Task description.
The records are to be repeated in full, with the images removed.

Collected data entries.
== == ==

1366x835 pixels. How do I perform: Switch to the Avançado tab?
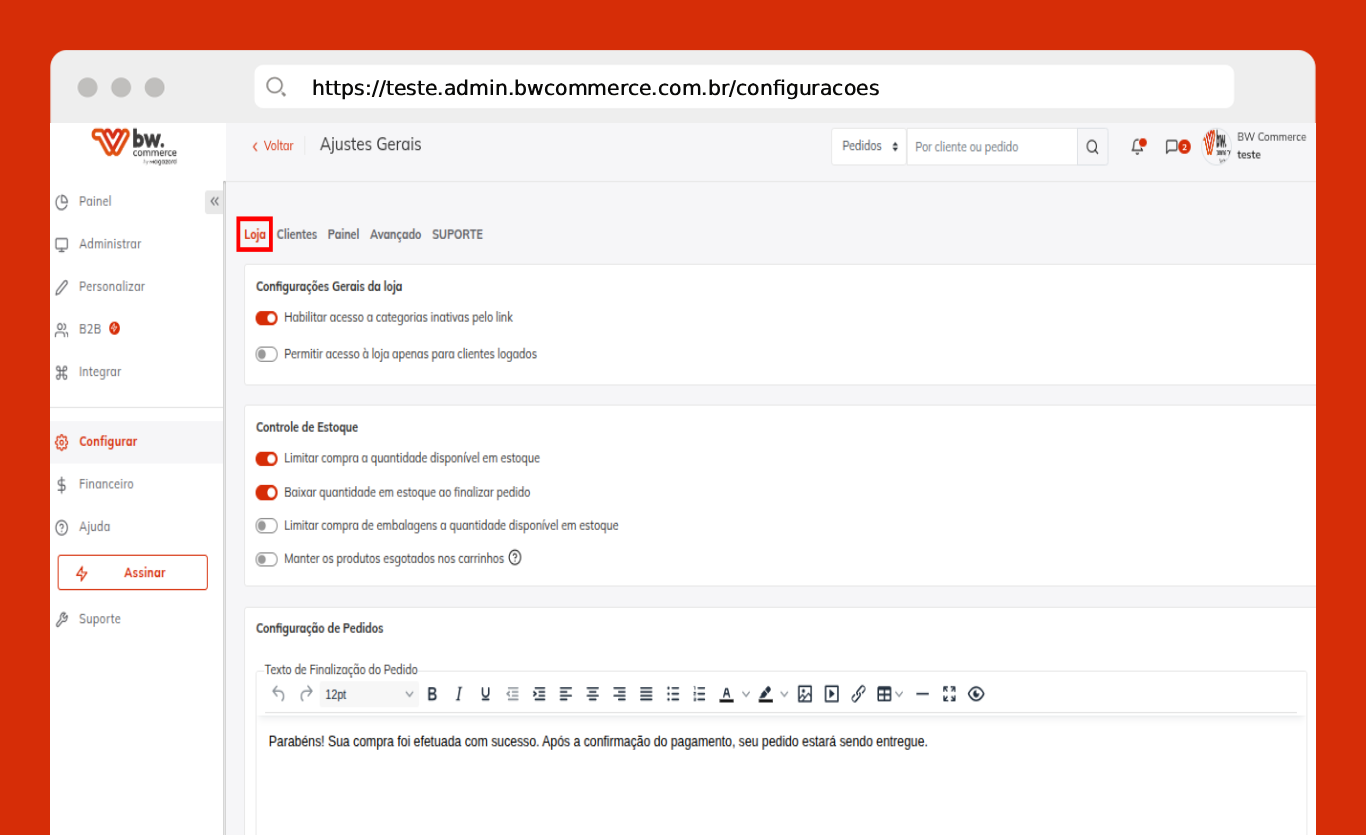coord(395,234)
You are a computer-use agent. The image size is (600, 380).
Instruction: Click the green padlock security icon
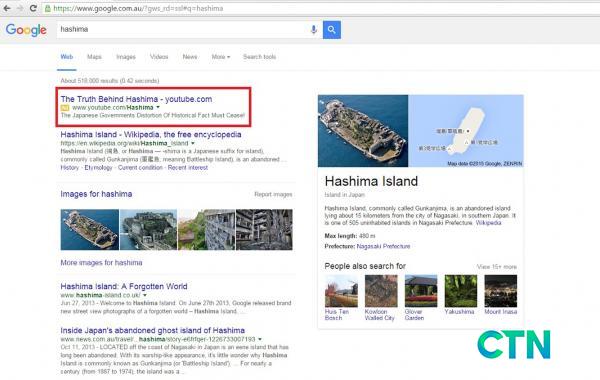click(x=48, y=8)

== == ==

Final answer.
1366x835 pixels. How do I perform: Switch to the Avançado tab?
coord(395,234)
You are a computer-use agent. The image size is (600, 380).
Instruction: Click the green padlock security icon
click(x=48, y=8)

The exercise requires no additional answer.